Die Augen des Pferdes sind die größten unter allen Landsäugetierarten. Man könnte also annehmen, dass Pferde besonders gut sehen. Doch das stimmt nur teilweise. Durch die Positionierung seitlich am Kopf haben die Tiere, mit Ausnahme zweier toter Winkel direkt vor und hinter dem Pferdekörper, nahezu einen Rundumblick. Diese umfassende Sicht ist überlebenswichtig für ein Beutetier, selbst in großer Ferne können kleinste Bewegungen (eines möglichen Angreifers) wahrgenommen werden. Der 330-Grad-Blick hat aber auch einen Nachteil, denn er geht zu Lasten der Sehschärfe. Ihre nähere Umgebung sehen Pferde stark verschwommen, besonders im Nahbereich können sie nur schwer fokussieren. Details lassen sich so kaum erkennen.

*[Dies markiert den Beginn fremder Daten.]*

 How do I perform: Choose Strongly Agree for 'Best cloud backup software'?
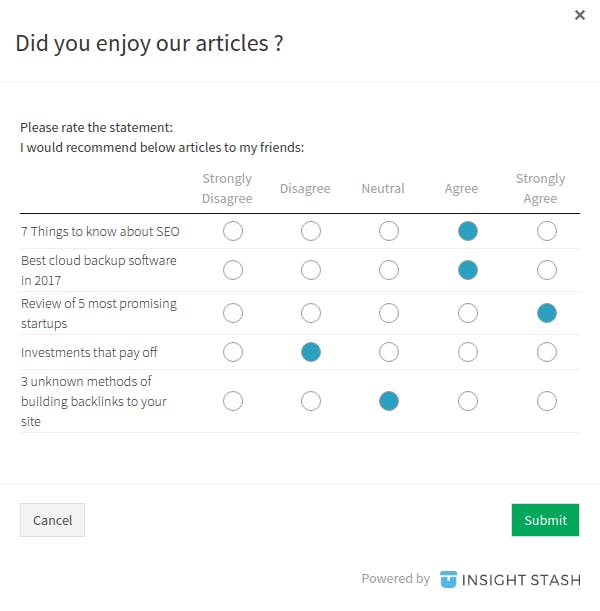546,270
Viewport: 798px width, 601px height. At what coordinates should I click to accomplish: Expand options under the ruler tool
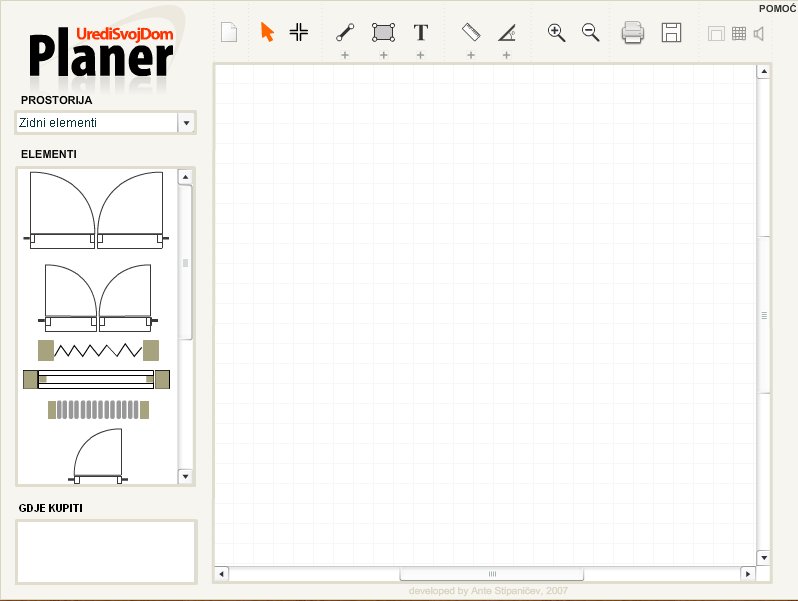[x=471, y=55]
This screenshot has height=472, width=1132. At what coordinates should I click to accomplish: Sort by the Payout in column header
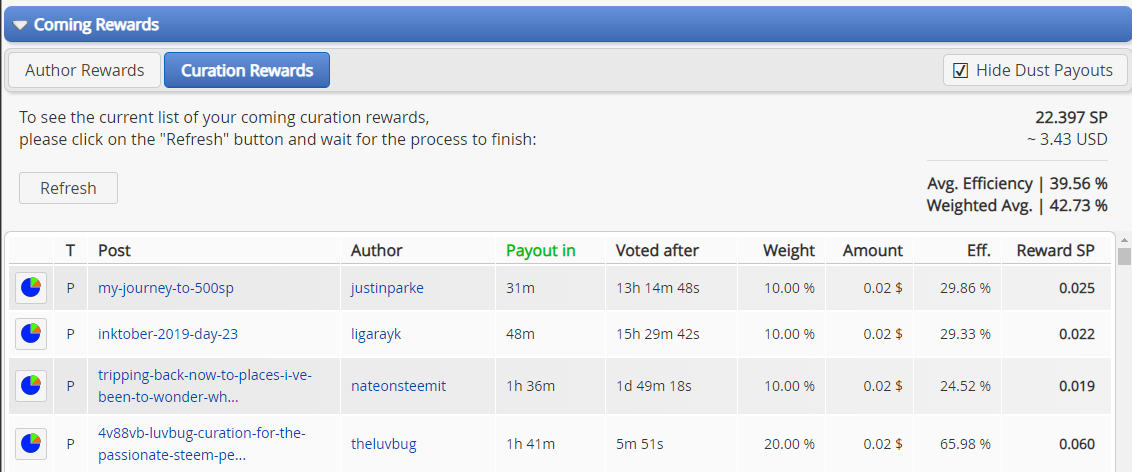click(x=541, y=250)
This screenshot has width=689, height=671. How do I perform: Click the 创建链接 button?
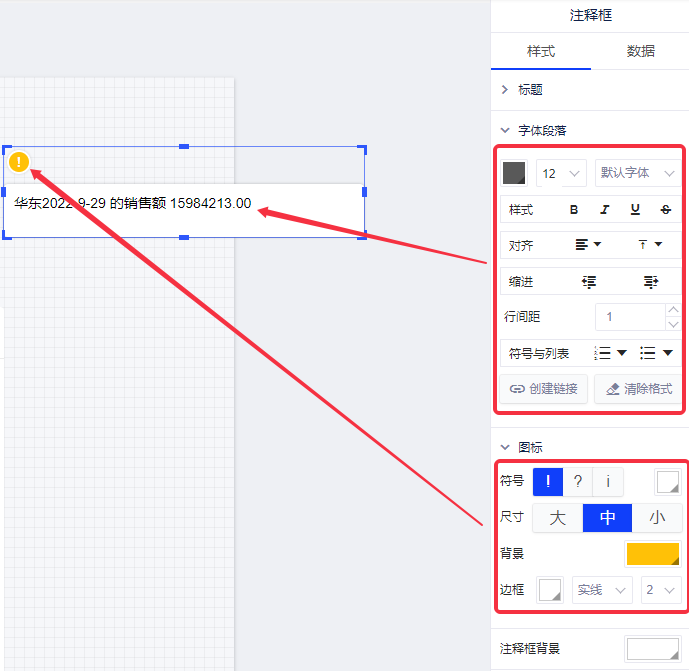click(x=543, y=389)
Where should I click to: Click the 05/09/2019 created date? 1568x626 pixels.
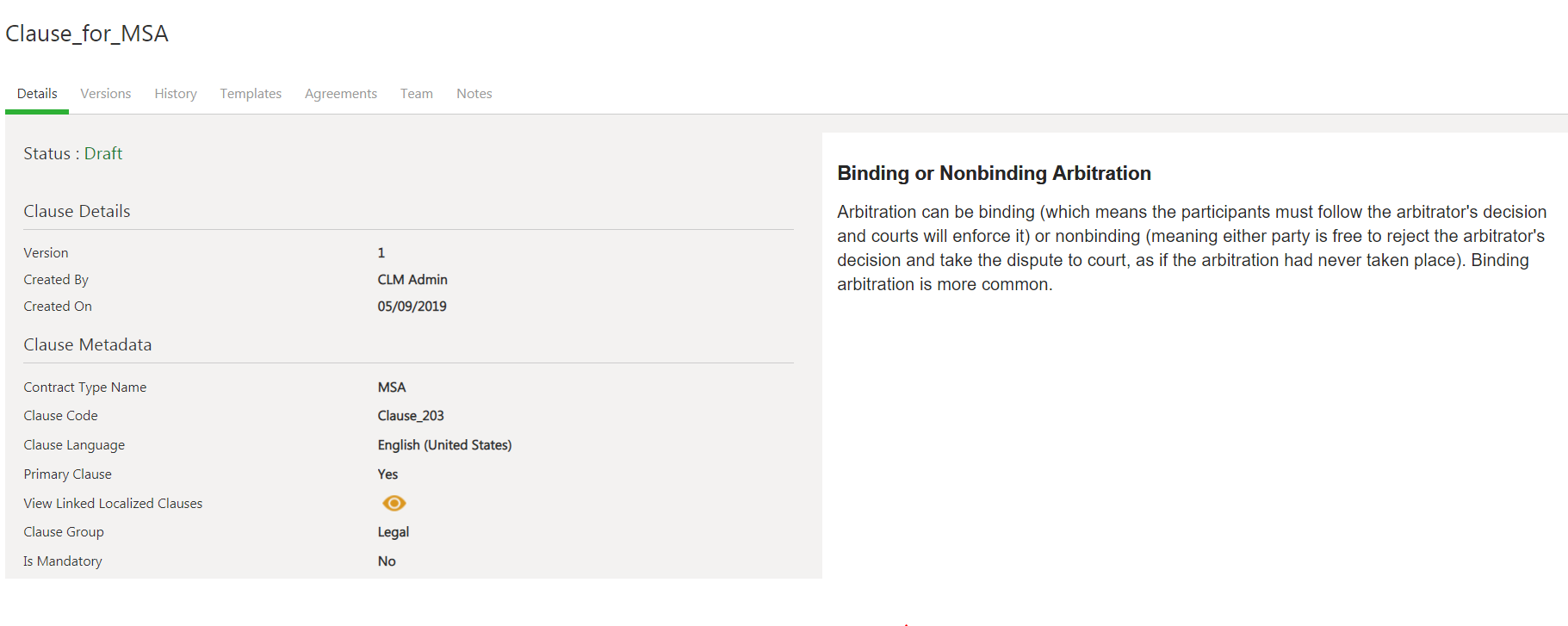click(412, 307)
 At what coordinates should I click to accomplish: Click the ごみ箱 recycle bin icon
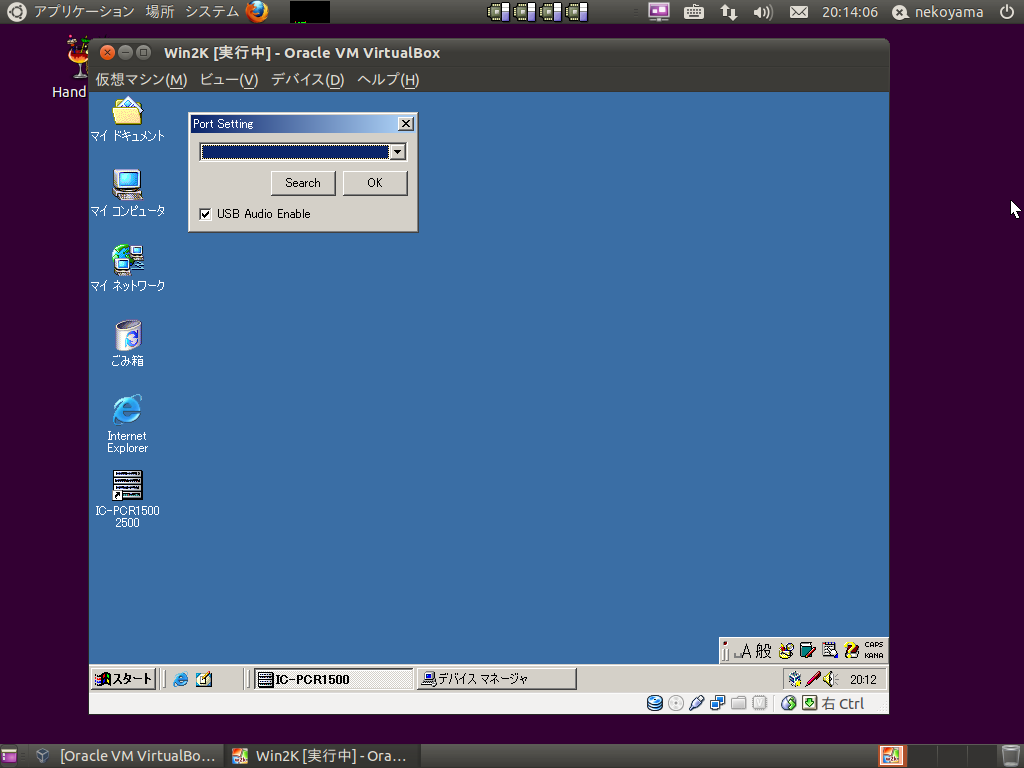127,336
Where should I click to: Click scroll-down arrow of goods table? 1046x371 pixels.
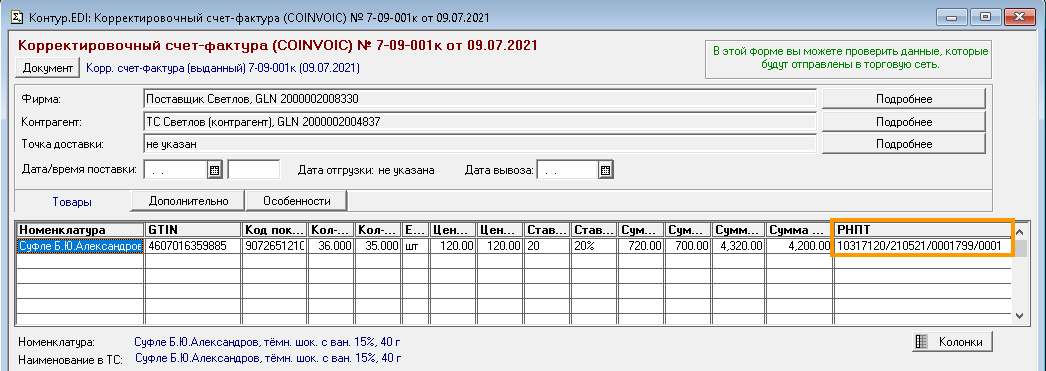click(x=1020, y=315)
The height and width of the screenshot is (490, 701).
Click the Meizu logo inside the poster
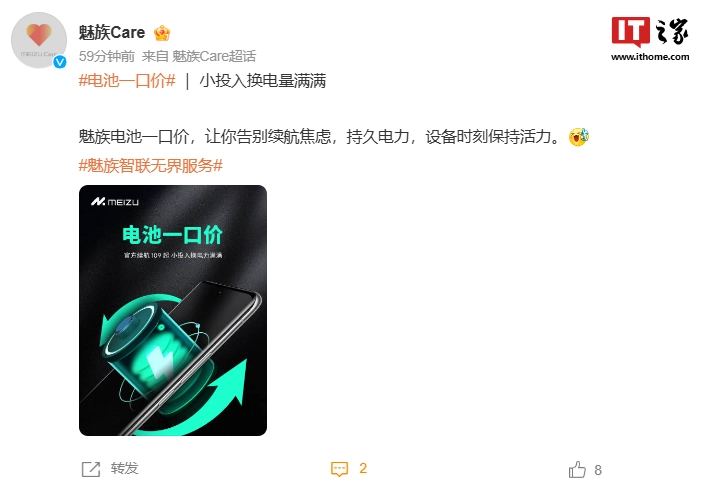click(115, 202)
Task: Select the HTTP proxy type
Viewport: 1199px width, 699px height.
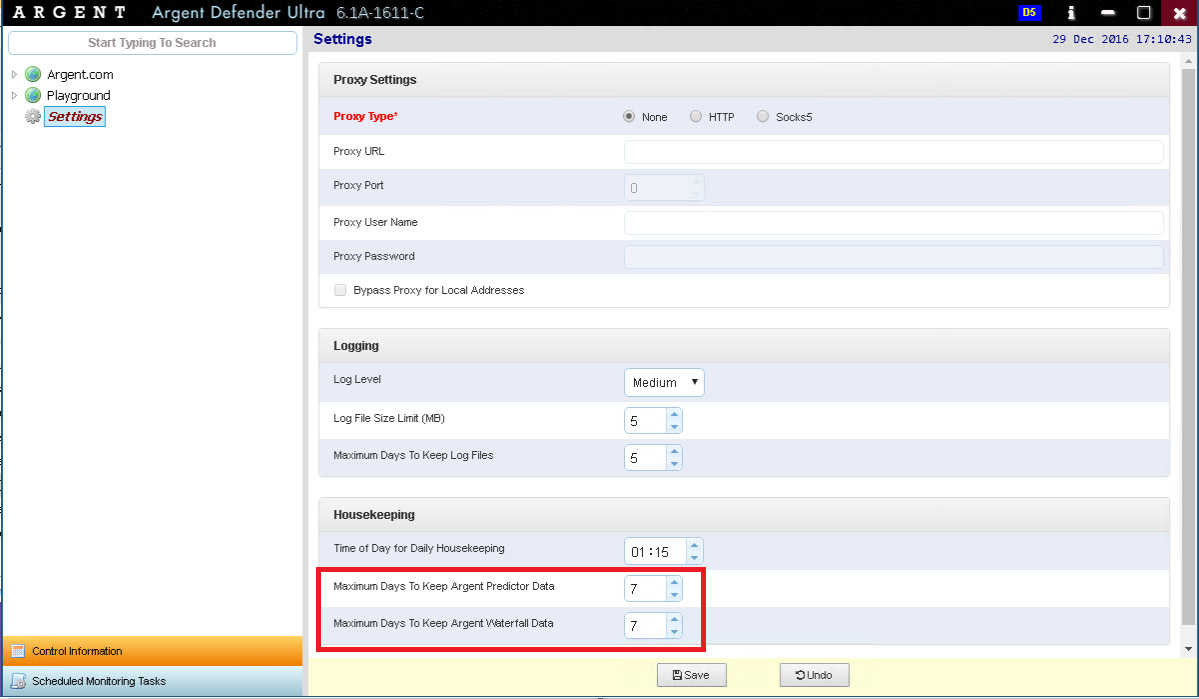Action: coord(696,116)
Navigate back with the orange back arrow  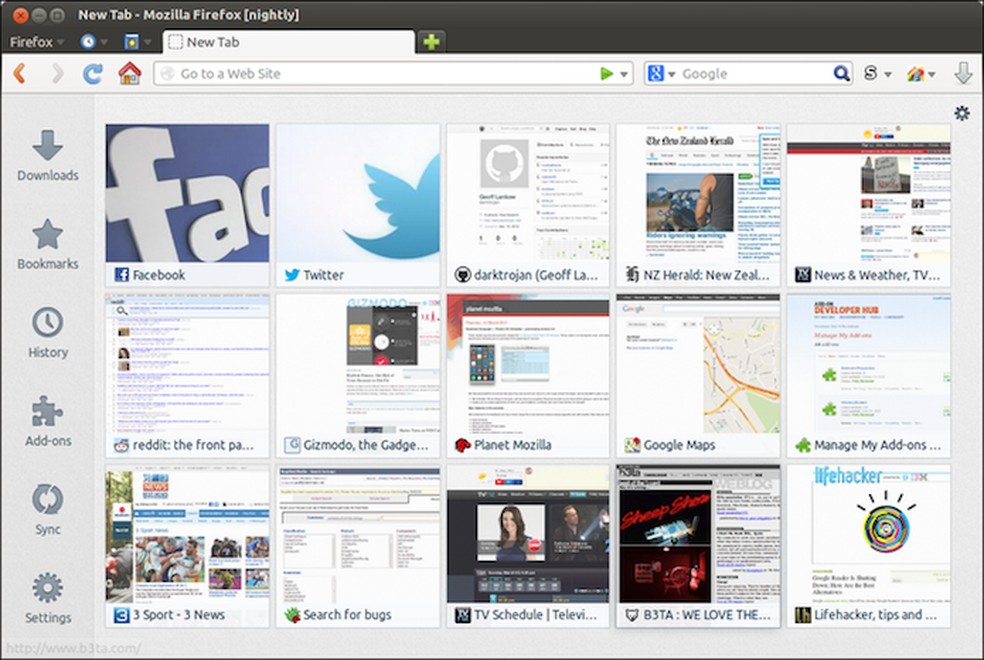point(20,73)
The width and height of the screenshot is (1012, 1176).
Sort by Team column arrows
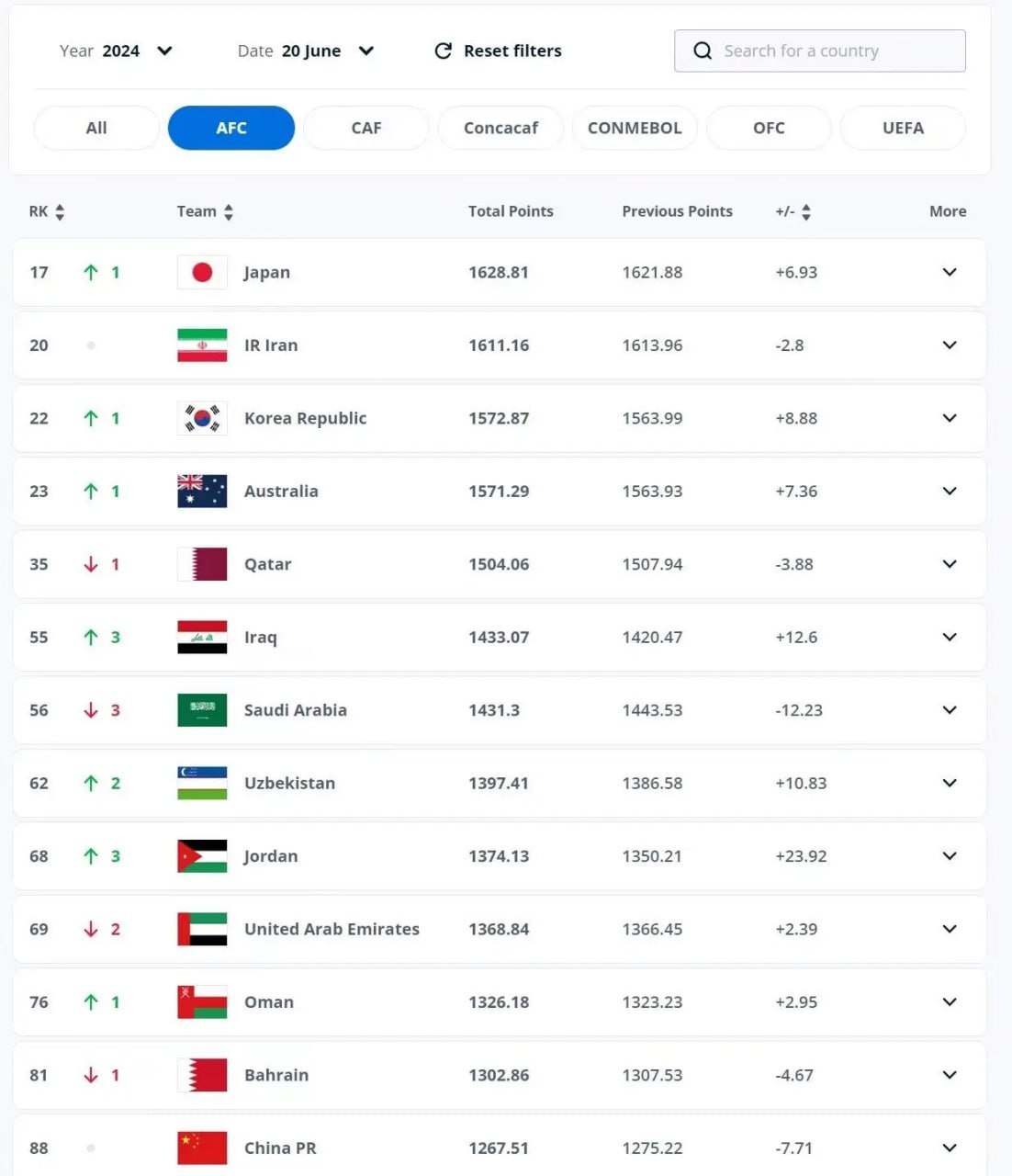point(229,212)
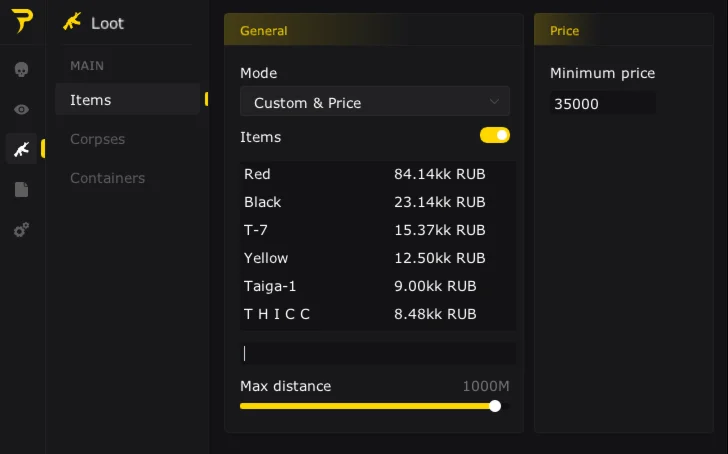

Nachteile im Vergleich zum Menschen haben Pferde auch bei der Adaption von Hell auf Dunkel und umgekehrt. Zwar sehen sie in der Dämmerung deutlich besser als wir, allerdings braucht das Pferdeauge beim Betreten der schummrigen Halle an einem sonnigen Tag weitaus länger, um sich auf die dunklere Umgebung einzustellen. Und auch Farben sehen Pferde anders. Lange Zeit dachte man, die Vierbeiner seien komplett farbenblind, inzwischen weiß man, dass Pferde ebenso wie Hunde oder Schweine rot-grün-blind sind, Gelb und Blau hingegen hervorragend erkennen.
So sehen Pferde
- Pferde sehen in einem 330°-Sichtbereich nach oben, unten und hinten.
- Räumliches Sehen ist nur in einem 30°-Bereich nach vorn gegeben.
- Die Augen der Pferde können – anders als etwa die Augen des Menschen – ihre Sehkraft nicht so gut auf unterschiedlich entfernte Objekte einstellen. Es gibt nur einen kleinen Nahbereich mit hoher Sehschärfe, ansonsten entspricht die Sehschärfe des Pferdes etwa 30 Prozent der menschlichen Sehschärfe.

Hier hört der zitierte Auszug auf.